08-07-2014 12:42 AM
i came across this issue where when i compare the two datasets by proc compare , i see that for a particular numeric variable,
though the values are same, the proc compare is showing the differences in the lst output.
like i have dataset one and dataset two. in dataset one the value of the variable is 63.3 and in another dataset two the value
of variable is 63.3 and after proc compare i see the below output
var1 var1 diff. %diff
63.3000 63.3000 7.105E-15 1.123E-14
the above problem is solved if used the criterion=0.0001 in proc compare.
however i would like to know why the proc compare shows additional zeros,though they are not there in both the datasets.

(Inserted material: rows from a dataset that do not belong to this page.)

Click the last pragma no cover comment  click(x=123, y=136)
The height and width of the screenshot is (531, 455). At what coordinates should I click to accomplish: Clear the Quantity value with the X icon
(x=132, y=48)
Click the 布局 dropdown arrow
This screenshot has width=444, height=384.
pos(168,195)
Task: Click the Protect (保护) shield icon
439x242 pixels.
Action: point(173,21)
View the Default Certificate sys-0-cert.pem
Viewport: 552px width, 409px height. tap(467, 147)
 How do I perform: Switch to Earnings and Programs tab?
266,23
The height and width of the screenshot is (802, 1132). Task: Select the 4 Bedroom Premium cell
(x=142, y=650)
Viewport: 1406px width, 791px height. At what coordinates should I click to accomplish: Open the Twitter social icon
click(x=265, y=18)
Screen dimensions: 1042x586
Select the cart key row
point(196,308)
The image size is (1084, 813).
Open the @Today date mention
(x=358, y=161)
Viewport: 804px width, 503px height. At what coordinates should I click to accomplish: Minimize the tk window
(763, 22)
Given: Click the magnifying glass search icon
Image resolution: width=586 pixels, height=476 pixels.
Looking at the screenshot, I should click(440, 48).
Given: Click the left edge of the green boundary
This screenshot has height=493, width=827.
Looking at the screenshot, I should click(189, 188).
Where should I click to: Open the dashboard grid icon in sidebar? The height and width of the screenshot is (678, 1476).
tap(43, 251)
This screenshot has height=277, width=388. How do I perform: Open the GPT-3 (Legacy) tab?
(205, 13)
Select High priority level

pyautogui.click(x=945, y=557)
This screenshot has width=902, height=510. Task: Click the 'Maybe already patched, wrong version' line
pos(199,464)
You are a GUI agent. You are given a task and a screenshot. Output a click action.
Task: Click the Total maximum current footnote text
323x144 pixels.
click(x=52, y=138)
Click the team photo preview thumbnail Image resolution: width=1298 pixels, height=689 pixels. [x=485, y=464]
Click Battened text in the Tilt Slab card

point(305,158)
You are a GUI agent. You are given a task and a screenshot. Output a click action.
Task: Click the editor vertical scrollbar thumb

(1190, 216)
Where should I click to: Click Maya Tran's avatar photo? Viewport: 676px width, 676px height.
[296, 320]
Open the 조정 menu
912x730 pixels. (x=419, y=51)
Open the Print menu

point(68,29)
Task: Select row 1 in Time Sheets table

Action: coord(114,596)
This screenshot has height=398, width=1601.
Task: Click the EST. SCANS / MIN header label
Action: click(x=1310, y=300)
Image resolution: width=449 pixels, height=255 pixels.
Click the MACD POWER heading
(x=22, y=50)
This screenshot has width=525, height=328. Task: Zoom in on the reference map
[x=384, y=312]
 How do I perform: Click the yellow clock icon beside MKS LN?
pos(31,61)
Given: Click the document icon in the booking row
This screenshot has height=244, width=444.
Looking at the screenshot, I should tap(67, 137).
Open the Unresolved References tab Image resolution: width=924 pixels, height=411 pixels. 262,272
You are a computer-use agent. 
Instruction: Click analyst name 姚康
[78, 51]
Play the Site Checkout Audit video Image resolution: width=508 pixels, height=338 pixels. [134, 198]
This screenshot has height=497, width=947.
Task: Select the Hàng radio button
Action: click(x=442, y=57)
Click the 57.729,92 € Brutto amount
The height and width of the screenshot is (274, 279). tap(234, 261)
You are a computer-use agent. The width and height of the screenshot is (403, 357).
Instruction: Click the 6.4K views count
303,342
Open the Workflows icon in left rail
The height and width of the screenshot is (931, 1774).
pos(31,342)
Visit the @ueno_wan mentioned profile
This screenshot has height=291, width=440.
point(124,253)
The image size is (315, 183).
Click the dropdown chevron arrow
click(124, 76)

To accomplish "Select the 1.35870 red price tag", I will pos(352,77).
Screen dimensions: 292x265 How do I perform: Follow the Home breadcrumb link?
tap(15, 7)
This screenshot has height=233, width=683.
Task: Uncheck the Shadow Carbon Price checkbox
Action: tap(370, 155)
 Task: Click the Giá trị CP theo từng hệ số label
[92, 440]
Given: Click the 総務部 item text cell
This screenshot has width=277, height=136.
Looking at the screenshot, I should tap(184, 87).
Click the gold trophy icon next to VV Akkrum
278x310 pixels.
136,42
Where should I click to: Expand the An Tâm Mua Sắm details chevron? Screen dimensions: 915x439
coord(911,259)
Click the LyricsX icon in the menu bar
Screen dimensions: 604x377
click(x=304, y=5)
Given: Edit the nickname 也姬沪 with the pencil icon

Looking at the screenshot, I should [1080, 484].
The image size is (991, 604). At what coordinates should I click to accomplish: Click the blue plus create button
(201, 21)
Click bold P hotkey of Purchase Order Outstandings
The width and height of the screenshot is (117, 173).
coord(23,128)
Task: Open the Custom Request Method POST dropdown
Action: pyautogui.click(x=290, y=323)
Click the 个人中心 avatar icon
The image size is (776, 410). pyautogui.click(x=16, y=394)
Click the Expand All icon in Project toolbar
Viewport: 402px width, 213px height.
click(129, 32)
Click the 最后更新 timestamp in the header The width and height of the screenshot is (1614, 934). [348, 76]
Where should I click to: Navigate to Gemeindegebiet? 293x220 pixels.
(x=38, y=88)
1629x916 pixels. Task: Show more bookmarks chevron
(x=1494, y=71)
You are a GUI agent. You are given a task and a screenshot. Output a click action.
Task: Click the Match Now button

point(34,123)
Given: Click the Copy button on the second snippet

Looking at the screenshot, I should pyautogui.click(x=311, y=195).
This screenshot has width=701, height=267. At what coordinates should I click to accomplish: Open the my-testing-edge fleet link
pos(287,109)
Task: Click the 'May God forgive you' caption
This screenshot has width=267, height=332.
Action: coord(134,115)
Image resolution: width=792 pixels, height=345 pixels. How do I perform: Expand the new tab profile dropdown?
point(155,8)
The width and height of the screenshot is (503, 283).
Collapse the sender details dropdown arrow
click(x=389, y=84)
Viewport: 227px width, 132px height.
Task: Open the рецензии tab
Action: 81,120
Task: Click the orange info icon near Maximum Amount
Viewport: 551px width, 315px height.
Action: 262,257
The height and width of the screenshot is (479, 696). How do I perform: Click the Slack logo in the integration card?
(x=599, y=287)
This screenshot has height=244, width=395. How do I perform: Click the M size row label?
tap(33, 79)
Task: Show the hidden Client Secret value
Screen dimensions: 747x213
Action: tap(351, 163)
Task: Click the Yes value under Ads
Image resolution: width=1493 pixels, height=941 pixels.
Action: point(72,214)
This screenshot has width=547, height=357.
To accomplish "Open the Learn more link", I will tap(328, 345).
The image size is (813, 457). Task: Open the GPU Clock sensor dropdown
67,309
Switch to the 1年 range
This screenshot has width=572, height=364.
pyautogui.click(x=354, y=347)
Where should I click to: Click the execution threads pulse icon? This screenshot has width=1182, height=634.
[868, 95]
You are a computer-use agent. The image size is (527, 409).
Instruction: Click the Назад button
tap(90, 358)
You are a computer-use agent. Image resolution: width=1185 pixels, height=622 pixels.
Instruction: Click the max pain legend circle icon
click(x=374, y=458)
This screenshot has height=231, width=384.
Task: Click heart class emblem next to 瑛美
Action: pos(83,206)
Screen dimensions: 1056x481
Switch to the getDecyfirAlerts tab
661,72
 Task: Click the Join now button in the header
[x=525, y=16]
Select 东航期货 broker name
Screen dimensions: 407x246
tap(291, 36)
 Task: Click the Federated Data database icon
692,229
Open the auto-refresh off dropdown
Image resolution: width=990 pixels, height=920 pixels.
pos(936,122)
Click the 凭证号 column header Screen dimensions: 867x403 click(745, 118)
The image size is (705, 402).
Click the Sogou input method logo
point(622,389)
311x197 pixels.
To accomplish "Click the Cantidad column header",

why zeros are added to the decimal places. could you please provide your suggestions.
08-07-2014 04:59 AM
This is quite common. The value has been calculated somewhere and has a really tiny fraction associated. The compare output limits to 8 characters, so to expand you may have:
In your dataset view the full value is hidden, but in a compare you get a fractional difference. The simplest way is to ignore these by setting the FUZZ option on the proc compare, however my recommendation is that you explicitly round the values, after the calculation, e.g. round(var1,8.1); That way the number will be 63.3.
08-07-2014 06:44 AM
Thank you for your response.
However i also observed that for a character variable a similar issue occurred where one dataset had a value of 54 and in another dataset the value was also 54. Both the dataset variables had same format $4. However on proc compare the output showed the below results
Here as you can see the var1 from one dataset is getting the additional zero added at the proc compare level. However when we open the dataset the value appears as 54.
why the fraction is added to the character variable of one dataset and not for the other.
Any reason for this and how to overcome this issue.
Appreciate your response.
08-07-2014 09:55 AM
yes i agree it is strange to me as well.
However i checked the datasets and the formats of the variables in both the datasets is $4. and it is character.
i work on client server so it is not possible to mimic the exact thing that is happening.
08-08-2014 02:28 AM
If both vars are string variables (as indicated by the $4. format), then clearly "54.0" is different from "54". Anything else would be a SEVERE bug.
08-08-2014 08:01 AM
As suggested by Reeza , i checked the proc contents for both the datasets and the variables and i see that the type is char, length as 4 and format missing for both the variables.
will this help.
will usage of compress for one of the variables have an affect in this case. Since i believe during the derivation of the variable, may be the programmer has used compress function on one side. Due to this one variable is not taking the fractional places in proc compare and the other variable is taking the fractional places in the proc compare.
could this be a possible reason or could there be any other reason for this strange behavior.
08-08-2014 08:18 AM
So is there, in your text variable, the text string "54.0", do a filter on both datasets and see distinct values. If there isn't then I would suggest tech support as I can't envisage proc compare deciding to convert a char to number plus decimal, then convert back to char. If the values are in the data - which I suspect they are, then you would need to go back through the program which created that variable. I would suspect somewhere in that program the programmer has done a put(value,8.1) or something similar and the other programmer has done put(value,best.).
08-07-2014 11:43 AM
If that's truly happening with a character variable, then consider either:
posting the proc contents with the proc compare output.
proc contents data=have1;run;
proc contents data=have2; run;
proc compare data=have1 compare=have2; run;
OR contacting Tech Support.
08-07-2014 06:36 AM
To extend on RW9's answer, this are the artifacts from the 8-byte real data format that SAS uses to store numbers. Depending on the calculation(s) done to arrive at a certain value, you will get binary rounding differences where the mantissa ends.